**REQUIRED WORK**
Your answer must be an exact transcription of the data, with every picture omitted.
**********
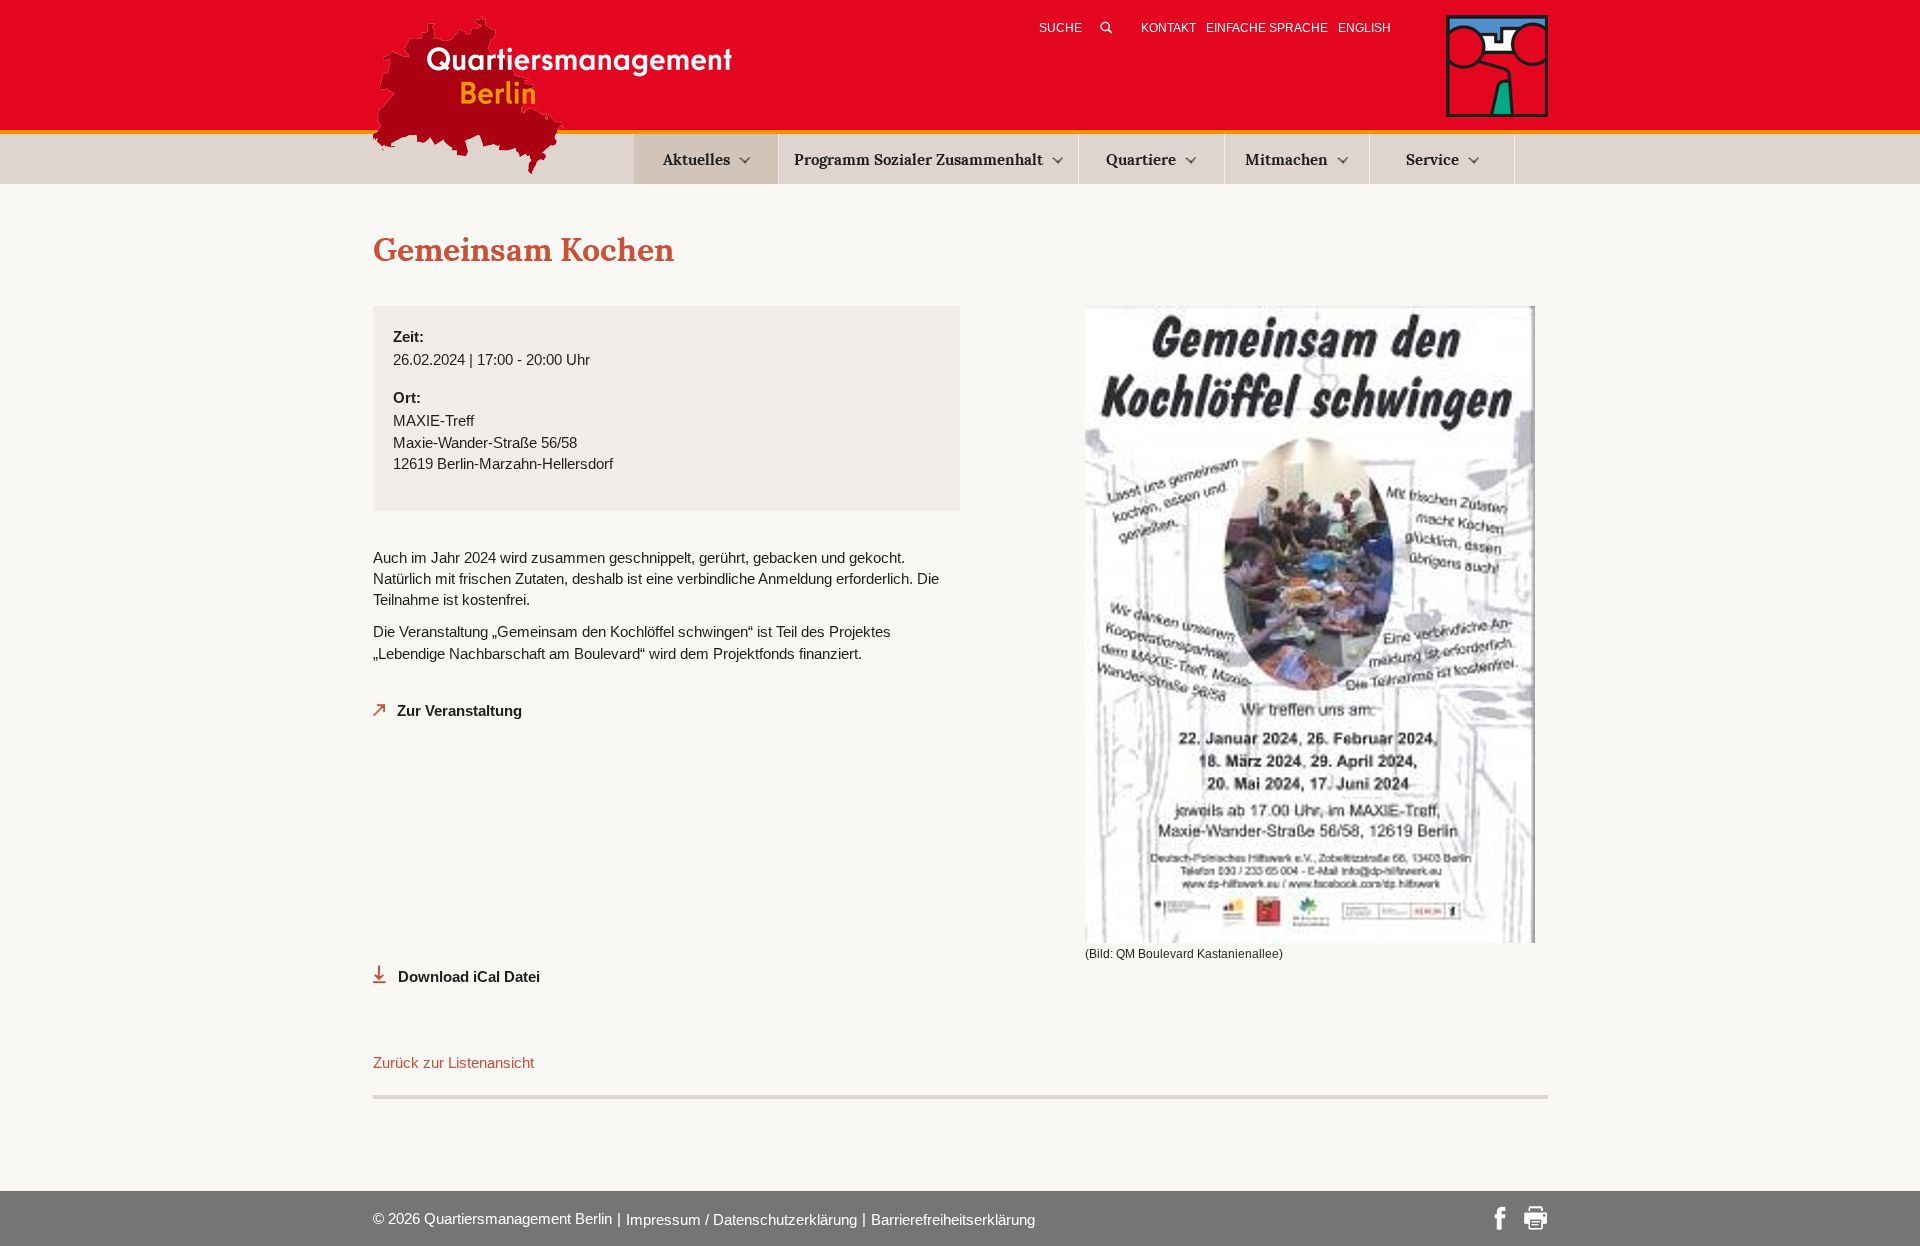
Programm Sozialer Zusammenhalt (918, 159)
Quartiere (1141, 159)
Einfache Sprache (1267, 28)
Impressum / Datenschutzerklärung (741, 1219)
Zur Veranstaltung (459, 710)
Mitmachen (1286, 159)
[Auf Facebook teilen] (1500, 1216)
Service (1432, 159)
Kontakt (1168, 28)
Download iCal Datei (469, 976)
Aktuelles (696, 159)
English (1364, 28)
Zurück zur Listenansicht (453, 1062)
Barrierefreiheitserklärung (953, 1219)
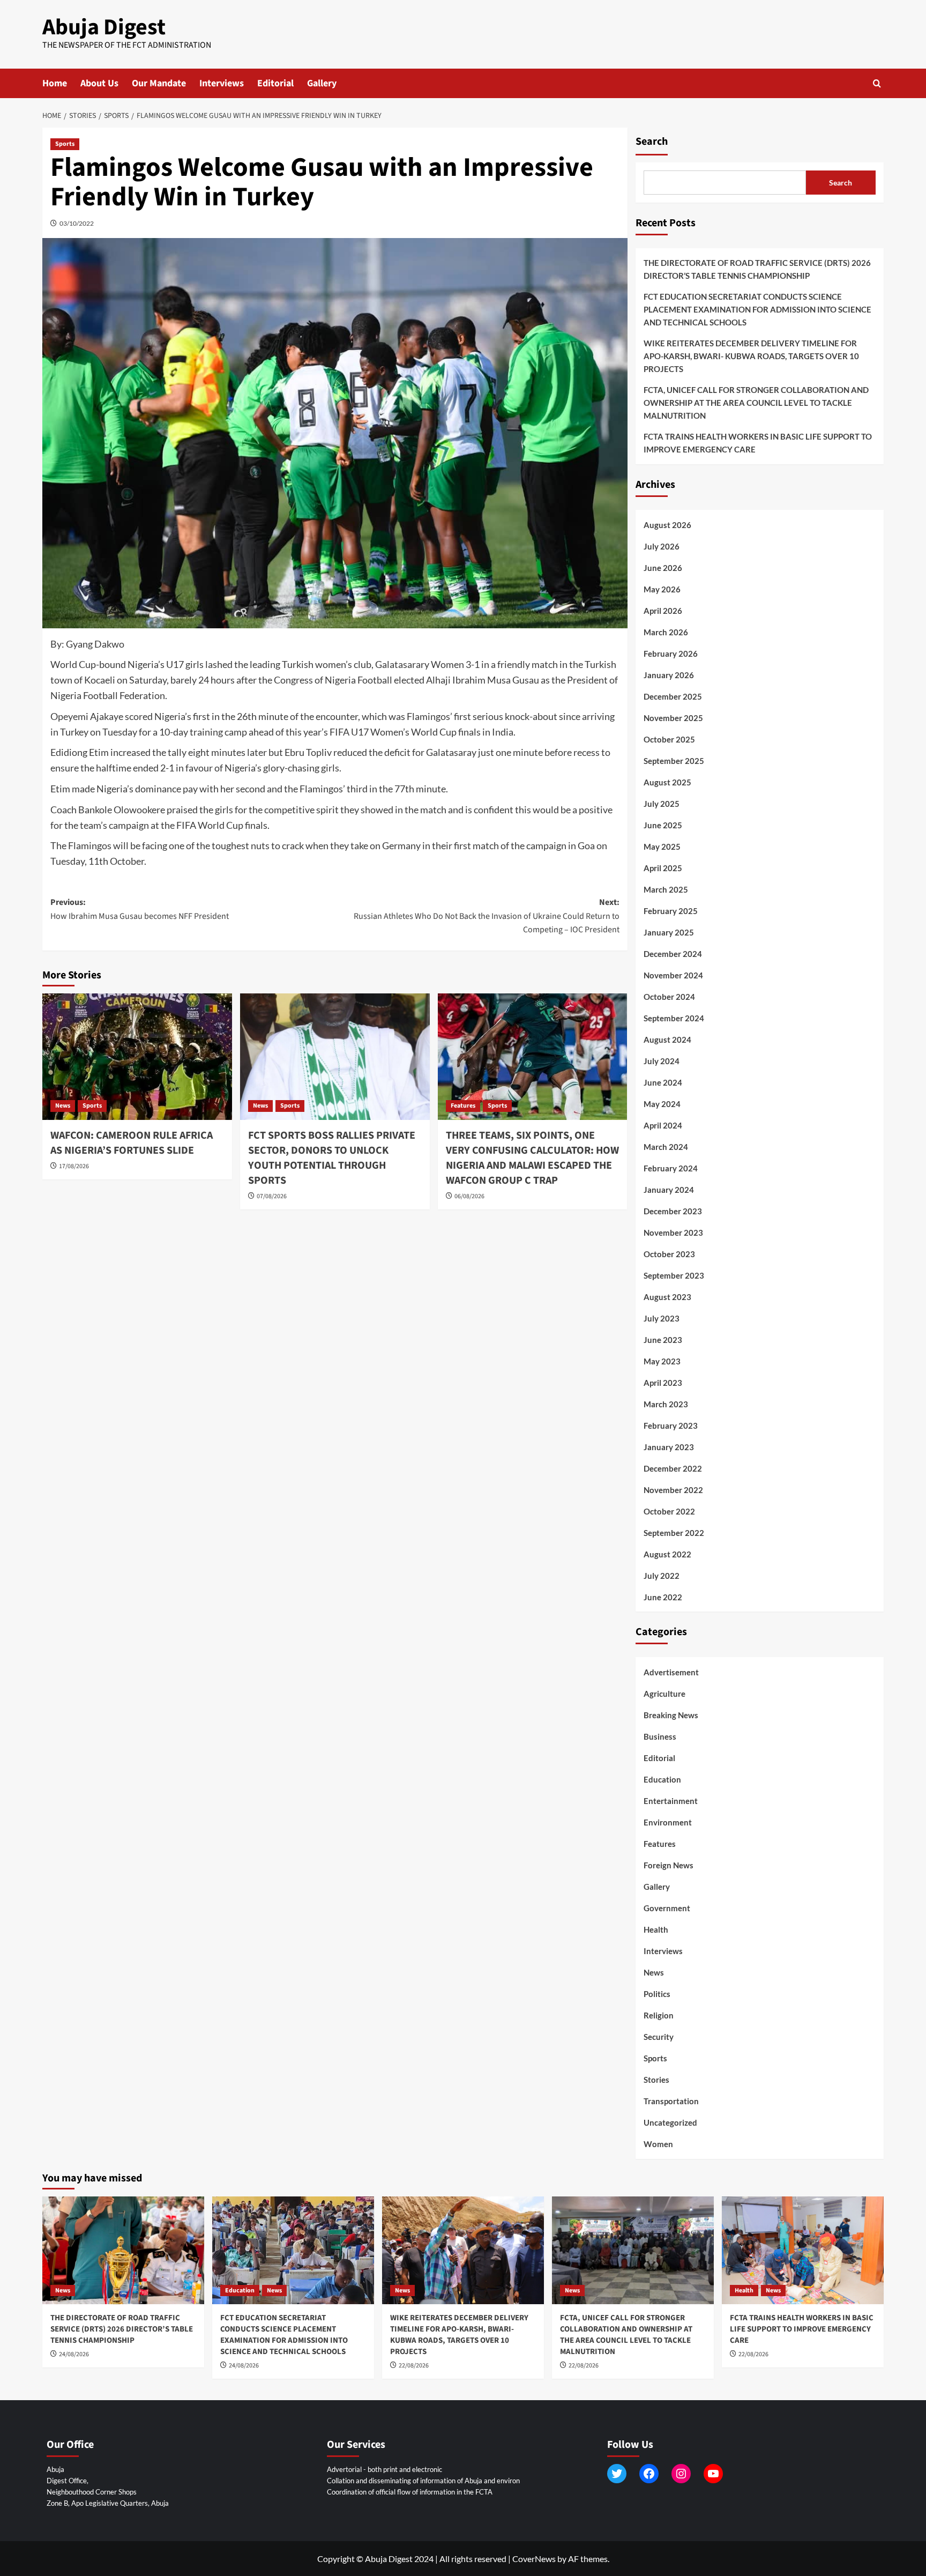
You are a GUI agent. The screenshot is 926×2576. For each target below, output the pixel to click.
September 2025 (674, 761)
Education (662, 1779)
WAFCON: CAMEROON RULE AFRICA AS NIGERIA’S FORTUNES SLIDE (131, 1143)
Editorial (275, 83)
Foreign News (668, 1865)
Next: (486, 916)
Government (667, 1908)
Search (652, 141)
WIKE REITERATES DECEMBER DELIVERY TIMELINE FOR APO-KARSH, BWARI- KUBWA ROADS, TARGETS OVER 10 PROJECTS (751, 356)
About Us (99, 83)
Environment (668, 1822)
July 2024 (661, 1061)
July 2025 (661, 803)
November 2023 (673, 1232)
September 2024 (674, 1018)
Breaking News (671, 1715)
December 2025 (673, 696)
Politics (657, 1994)
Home (54, 83)
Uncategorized (670, 2122)
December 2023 (673, 1211)
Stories (656, 2079)
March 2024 (666, 1147)
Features (463, 1105)
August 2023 (667, 1297)
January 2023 (669, 1447)
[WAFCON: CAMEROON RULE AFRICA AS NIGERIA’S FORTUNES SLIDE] (137, 1056)
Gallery (322, 83)
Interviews (221, 83)
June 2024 (663, 1082)
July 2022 (661, 1575)
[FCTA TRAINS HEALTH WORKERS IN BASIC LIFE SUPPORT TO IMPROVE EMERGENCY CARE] (803, 2250)
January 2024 (669, 1189)
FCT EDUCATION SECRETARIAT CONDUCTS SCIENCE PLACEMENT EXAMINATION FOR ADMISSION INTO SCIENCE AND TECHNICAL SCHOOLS (757, 309)
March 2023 (666, 1404)
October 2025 (669, 739)
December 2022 (673, 1468)
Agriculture (664, 1693)
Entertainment (671, 1801)
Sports (64, 144)
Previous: (139, 909)
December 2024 (673, 954)
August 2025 (667, 782)
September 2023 (674, 1275)
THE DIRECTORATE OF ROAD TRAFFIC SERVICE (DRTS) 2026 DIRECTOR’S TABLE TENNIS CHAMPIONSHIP (757, 269)
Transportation (671, 2101)
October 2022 (669, 1511)
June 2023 (663, 1340)
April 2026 (663, 610)
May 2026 (662, 589)
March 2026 (666, 632)
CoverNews (534, 2558)
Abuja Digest (104, 27)
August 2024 (667, 1039)
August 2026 (667, 525)
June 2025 (663, 825)
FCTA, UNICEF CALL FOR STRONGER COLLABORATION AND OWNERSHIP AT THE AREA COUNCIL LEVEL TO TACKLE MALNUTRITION (756, 402)
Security (659, 2037)
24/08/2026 (74, 2354)
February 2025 (671, 911)
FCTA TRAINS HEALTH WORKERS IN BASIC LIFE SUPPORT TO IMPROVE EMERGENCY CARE (758, 443)
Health (656, 1929)
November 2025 (673, 718)
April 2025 (663, 868)
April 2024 (663, 1125)
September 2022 (674, 1533)
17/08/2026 (74, 1166)
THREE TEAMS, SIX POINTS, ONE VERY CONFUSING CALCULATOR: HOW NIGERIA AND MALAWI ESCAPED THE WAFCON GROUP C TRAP (532, 1158)
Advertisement (671, 1672)
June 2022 (663, 1597)
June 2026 (663, 568)
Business (660, 1736)
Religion (659, 2015)
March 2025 (666, 889)
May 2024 (662, 1104)
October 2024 (669, 996)
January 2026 (669, 675)
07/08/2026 (272, 1196)
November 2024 (673, 975)
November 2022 (673, 1490)
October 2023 (669, 1254)
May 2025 (662, 846)
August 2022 (667, 1554)
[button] (877, 83)
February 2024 (671, 1168)
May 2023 (662, 1361)
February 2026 (671, 653)
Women (658, 2144)
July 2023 (661, 1318)
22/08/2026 (414, 2365)
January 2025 (669, 932)
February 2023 (671, 1425)
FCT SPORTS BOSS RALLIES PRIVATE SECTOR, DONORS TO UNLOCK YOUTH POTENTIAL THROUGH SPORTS (331, 1158)
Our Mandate (159, 83)
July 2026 (661, 546)
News (62, 1105)
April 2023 (663, 1382)
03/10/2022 (76, 223)
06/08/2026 (469, 1196)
**********
**REPLY TO THE TASK**
Programm Sozialer Zusammenhalt (918, 159)
Quartiere (1141, 159)
Einfache Sprache (1267, 28)
Impressum / Datenschutzerklärung (741, 1219)
Zur Veranstaltung (459, 710)
Mitmachen (1286, 159)
[Auf Facebook teilen] (1500, 1216)
Service (1432, 159)
Kontakt (1168, 28)
Download iCal Datei (469, 976)
Aktuelles (696, 159)
English (1364, 28)
Zurück zur Listenansicht (453, 1062)
Barrierefreiheitserklärung (953, 1219)
You are a GUI agent. The screenshot is 926×2576. For each target below, output the pixel to click.
September 2025 (674, 761)
Education (662, 1779)
WAFCON: CAMEROON RULE AFRICA AS NIGERIA’S FORTUNES SLIDE (131, 1143)
Editorial (275, 83)
Foreign News (668, 1865)
Next: (486, 916)
Government (667, 1908)
Search (652, 141)
WIKE REITERATES DECEMBER DELIVERY TIMELINE FOR APO-KARSH, BWARI- KUBWA ROADS, TARGETS OVER 10 PROJECTS (751, 356)
About Us (99, 83)
Environment (668, 1822)
July 2024 (661, 1061)
July 2025 (661, 803)
November 2023 (673, 1232)
September 2024 (674, 1018)
Breaking News (671, 1715)
December 2025 (673, 696)
Politics (657, 1994)
Home (54, 83)
Uncategorized (670, 2122)
December 2023 (673, 1211)
Stories (656, 2079)
March 2024 (666, 1147)
Features (463, 1105)
August 2023 (667, 1297)
January 2023 (669, 1447)
[WAFCON: CAMEROON RULE AFRICA AS NIGERIA’S FORTUNES SLIDE] (137, 1056)
Gallery (322, 83)
Interviews (221, 83)
June 2024 (663, 1082)
July 2022 (661, 1575)
[FCTA TRAINS HEALTH WORKERS IN BASIC LIFE SUPPORT TO IMPROVE EMERGENCY CARE] (803, 2250)
January 2024 (669, 1189)
FCT EDUCATION SECRETARIAT CONDUCTS SCIENCE PLACEMENT EXAMINATION FOR ADMISSION INTO SCIENCE AND TECHNICAL SCHOOLS (757, 309)
March 2023 (666, 1404)
October 2025 (669, 739)
December 2022 (673, 1468)
Agriculture (664, 1693)
Entertainment (671, 1801)
Sports (64, 144)
Previous: (139, 909)
December 2024 (673, 954)
August 2025 (667, 782)
September 2023 (674, 1275)
THE DIRECTORATE OF ROAD TRAFFIC SERVICE (DRTS) 2026 DIRECTOR’S TABLE TENNIS CHAMPIONSHIP (757, 269)
Transportation (671, 2101)
October 2022 (669, 1511)
June 2023 (663, 1340)
April 2026 (663, 610)
May 2026 (662, 589)
March 2026 (666, 632)
CoverNews (534, 2558)
Abuja Digest (104, 27)
August 2024 (667, 1039)
August 2026 (667, 525)
June 2025 (663, 825)
FCTA, UNICEF CALL FOR STRONGER COLLABORATION AND OWNERSHIP AT THE AREA COUNCIL LEVEL TO TACKLE MALNUTRITION (756, 402)
Security (659, 2037)
24/08/2026 (74, 2354)
February 2025 (671, 911)
FCTA TRAINS HEALTH WORKERS IN BASIC LIFE SUPPORT TO IMPROVE EMERGENCY CARE (758, 443)
Health (656, 1929)
November 2025 (673, 718)
April 2025 (663, 868)
April 2024 (663, 1125)
September 2022 (674, 1533)
17/08/2026 (74, 1166)
THREE TEAMS, SIX POINTS, ONE VERY CONFUSING CALCULATOR: HOW NIGERIA AND MALAWI ESCAPED THE WAFCON GROUP C TRAP (532, 1158)
Advertisement (671, 1672)
June 2022 (663, 1597)
June 2026 (663, 568)
Business (660, 1736)
Religion (659, 2015)
March 2025 (666, 889)
May 2024 (662, 1104)
October 2024 (669, 996)
January 2026 (669, 675)
07/08/2026 (272, 1196)
November 2024 (673, 975)
November 2022 (673, 1490)
October 2023 (669, 1254)
May 2025 (662, 846)
August 2022 (667, 1554)
[button] (877, 83)
February 2024 (671, 1168)
May 2023 (662, 1361)
February 2026 (671, 653)
Women (658, 2144)
July 2023 (661, 1318)
22/08/2026 (414, 2365)
January 2025 (669, 932)
February 2023 (671, 1425)
FCT SPORTS BOSS RALLIES PRIVATE SECTOR, DONORS TO UNLOCK YOUTH POTENTIAL THROUGH SPORTS (331, 1158)
Our Mandate (159, 83)
July 2026 (661, 546)
News (62, 1105)
April 2023 (663, 1382)
03/10/2022 (76, 223)
06/08/2026 (469, 1196)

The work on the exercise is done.